I've just replaced the pressurestat on my Isomac Tea and apparently it's not unusual to have to replace these every few years so I thought I'd post some pictures and tips on how to do it.

The cheapest place I found in the UK for a replacement Mater XP110 pressurestat was Bella Barista. BB sell them for £19.95 + £2.95 postage http://www.bellabarista.co.uk/izzo-pressure-stat.html It seems that the Mater XP110 comes in different versions and its the 1/4BSP version that the Isomac requires (not the 1/8 BSP). The pressure range of the XP110 is 0.5 to 1.5bar.









Fitting is really very straight forward and simply involves using a spanner behind the exiting pressurestat to unscrew it. Then wrapping a few turns of PTFE tape around the thread of the new pressurestat and screwing it in. There are no washers or anything it just screws in as far as it will go.









The only slight issue with removal (and installation) is that the pressurestat can't be fully withdrawn because the switch hits the water inlet pipe. A quick way around this is to unscrew the switch and remove it from the pressurestat during removal or installation then replace it after installation. The switch is simply held on with two screws, although in the case of the new pressurestat the screws actually had torx heads. Luckily I had a set of Torx screwdrivers handy otherwise I would have had to resort to disconnecting the water pipe.









The new pressurestat had a longer thread than the old one and I was a little concerned it wouldn't fit but it seems to fit fine. The old pressurestat although also a Mater XP110 was rated at 1.0 to 2.5bar so different than the new one even though its the same model.

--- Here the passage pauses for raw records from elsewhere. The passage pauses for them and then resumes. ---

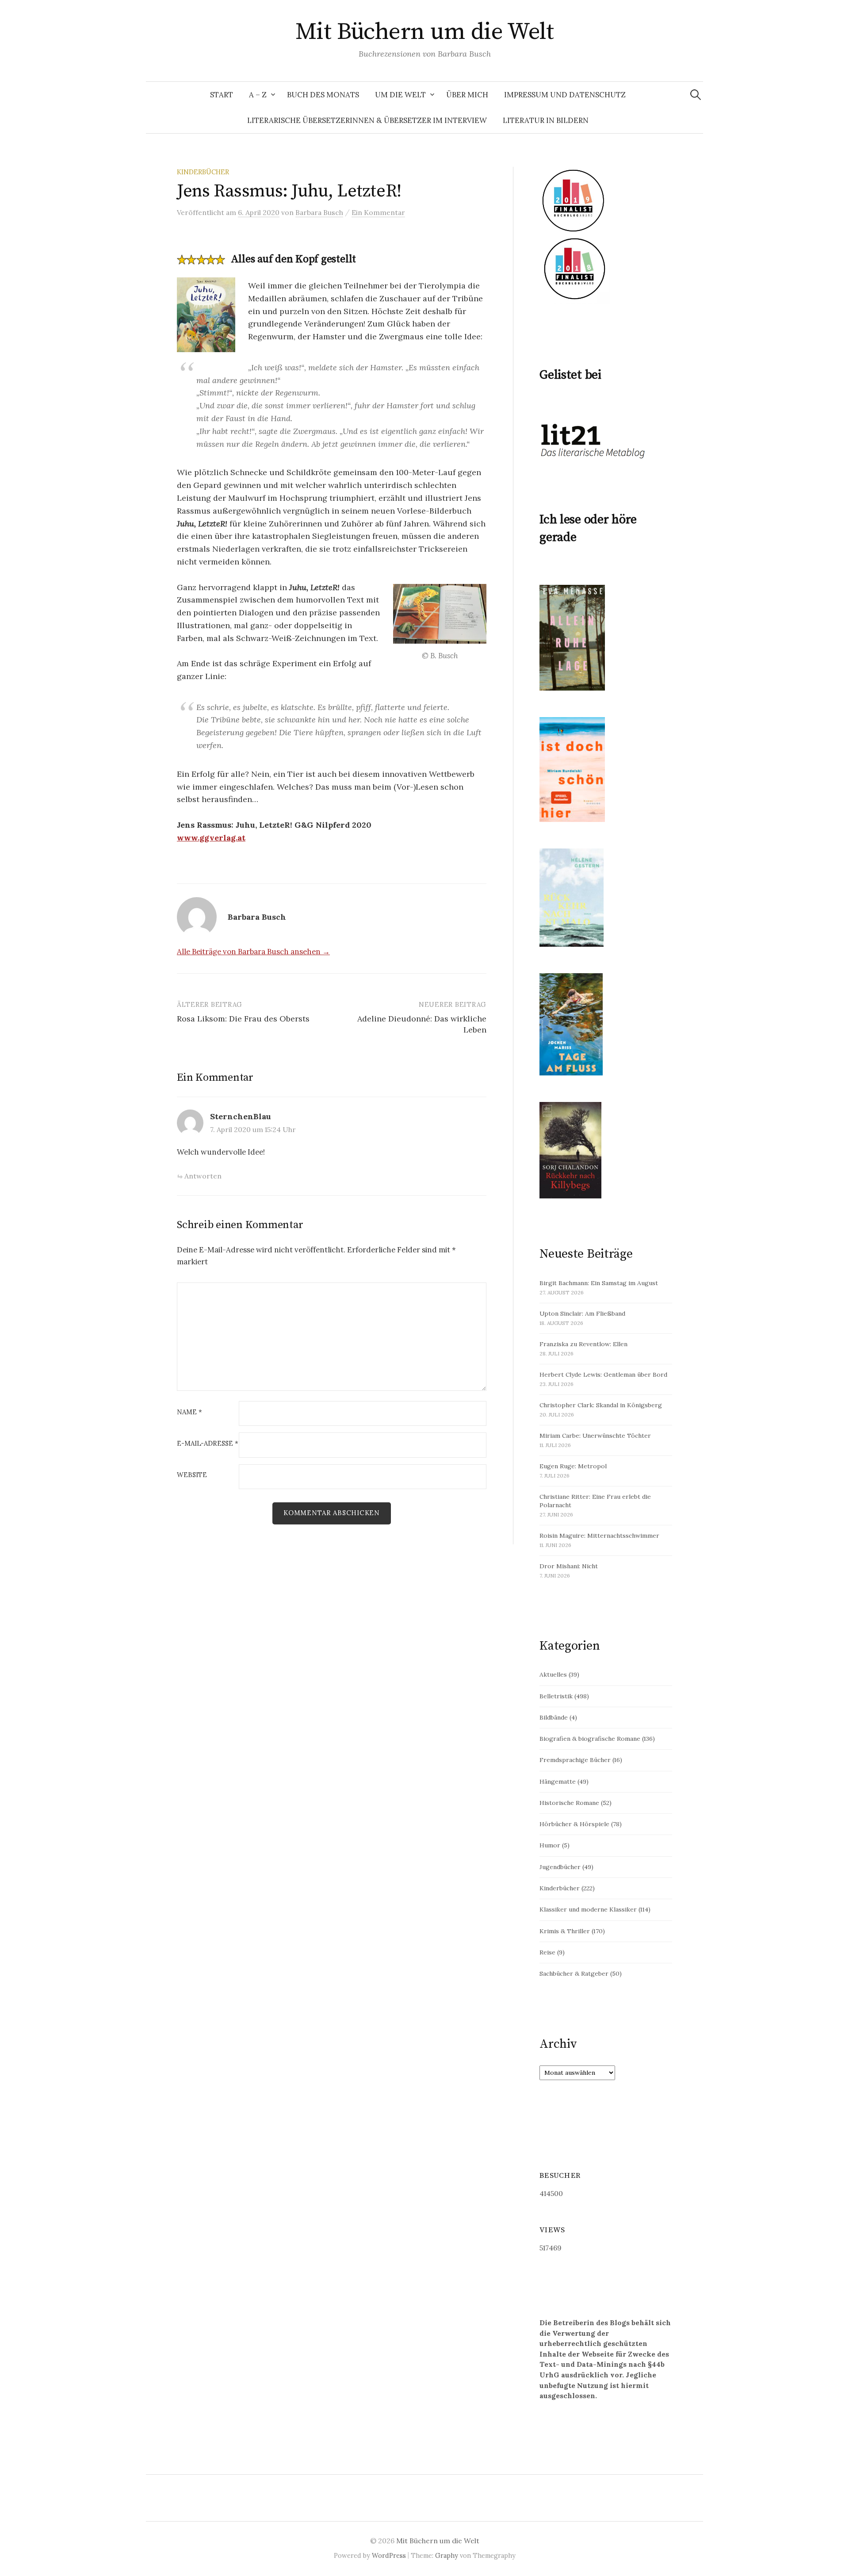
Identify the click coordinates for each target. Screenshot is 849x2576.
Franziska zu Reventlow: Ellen (583, 1344)
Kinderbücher (203, 172)
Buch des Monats (323, 95)
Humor (549, 1845)
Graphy (446, 2555)
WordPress (389, 2555)
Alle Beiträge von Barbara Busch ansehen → (253, 951)
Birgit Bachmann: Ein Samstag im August (598, 1283)
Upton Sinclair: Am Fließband (582, 1313)
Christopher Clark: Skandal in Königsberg (600, 1405)
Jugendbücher (560, 1867)
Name (189, 1412)
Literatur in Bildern (546, 120)
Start (221, 95)
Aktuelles (553, 1674)
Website (192, 1475)
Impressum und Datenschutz (565, 95)
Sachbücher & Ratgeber (573, 1973)
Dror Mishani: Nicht (568, 1566)
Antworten (203, 1175)
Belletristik (556, 1696)
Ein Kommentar (378, 212)
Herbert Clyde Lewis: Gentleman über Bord (603, 1374)
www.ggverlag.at (211, 838)
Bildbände (553, 1717)
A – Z (258, 95)
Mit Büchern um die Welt (424, 32)
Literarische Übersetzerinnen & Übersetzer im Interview (367, 120)
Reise (547, 1952)
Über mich (467, 95)
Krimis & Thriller (564, 1931)
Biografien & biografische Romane (589, 1739)
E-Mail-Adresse (207, 1443)
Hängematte (557, 1781)
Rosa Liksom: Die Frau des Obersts (243, 1019)
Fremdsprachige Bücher (575, 1760)
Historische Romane (569, 1803)
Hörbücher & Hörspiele (574, 1824)
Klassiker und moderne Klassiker (588, 1909)
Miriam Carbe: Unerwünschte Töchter (595, 1436)
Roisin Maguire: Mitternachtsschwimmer (599, 1535)
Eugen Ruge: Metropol (573, 1466)
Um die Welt (400, 95)
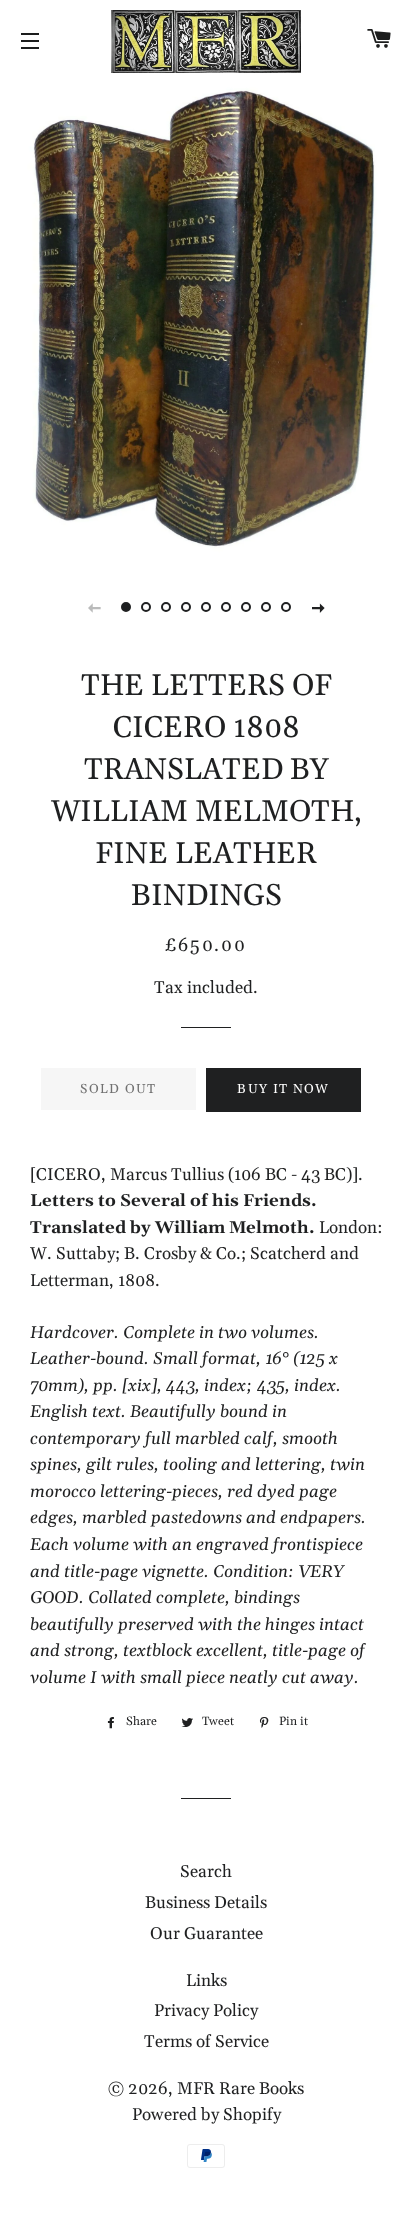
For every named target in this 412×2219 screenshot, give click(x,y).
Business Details (206, 1903)
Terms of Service (206, 2042)
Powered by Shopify (206, 2115)
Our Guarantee (206, 1934)
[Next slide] (318, 607)
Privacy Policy (206, 2011)
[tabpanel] (206, 319)
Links (206, 1981)
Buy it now (283, 1089)
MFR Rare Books (240, 2089)
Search (206, 1872)
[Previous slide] (94, 607)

Once fitted its simply a case of adjusting the pressure screw on the end to set the required maximum pressure, in my case I set to 1.3bar. To set the pressure turn on the machine and let it get up to pressure. DO NOT LEAVE IT UNATTENDED while it is doing this as the default pressure on new XP110 was set higher than required and may well have resulted in the safety valve venting the boiler. Once the pressure builds and the antivacum valve closes keep an eye on the pressure and if it gets to 1.4bar with no sign of stopping then turn the machine off quickly and let the pressure drop. Wind the screw on the end of the pressurestat back half a turn (anticlockwise) and then try again.


----------



## soundklinik (May 31, 2013)

Thanks 😊 6 years later, just the information I needed


----------



## Gilly (Jul 29, 2019)

soundklinik said:


> Thanks 😊 6 years later, just the information I needed


 Me too, Mr. Trout mask replica!


----------



## Norvin (Sep 10, 2014)

Another Beefheart fan here.

Got his autograph once. He spelled my name wrong, didn't feel in a position to complain 😄


----------



## soundklinik (May 31, 2013)

Ahhh finally some Beefheart fans...

Never got his autograph but have seen them at least 6 times...

Got Zappa's autograph in Munich 1968 on his "sitting on toilet" poster....where I saw the Mothers for the first time ❤

Glad to have met you guys.


----------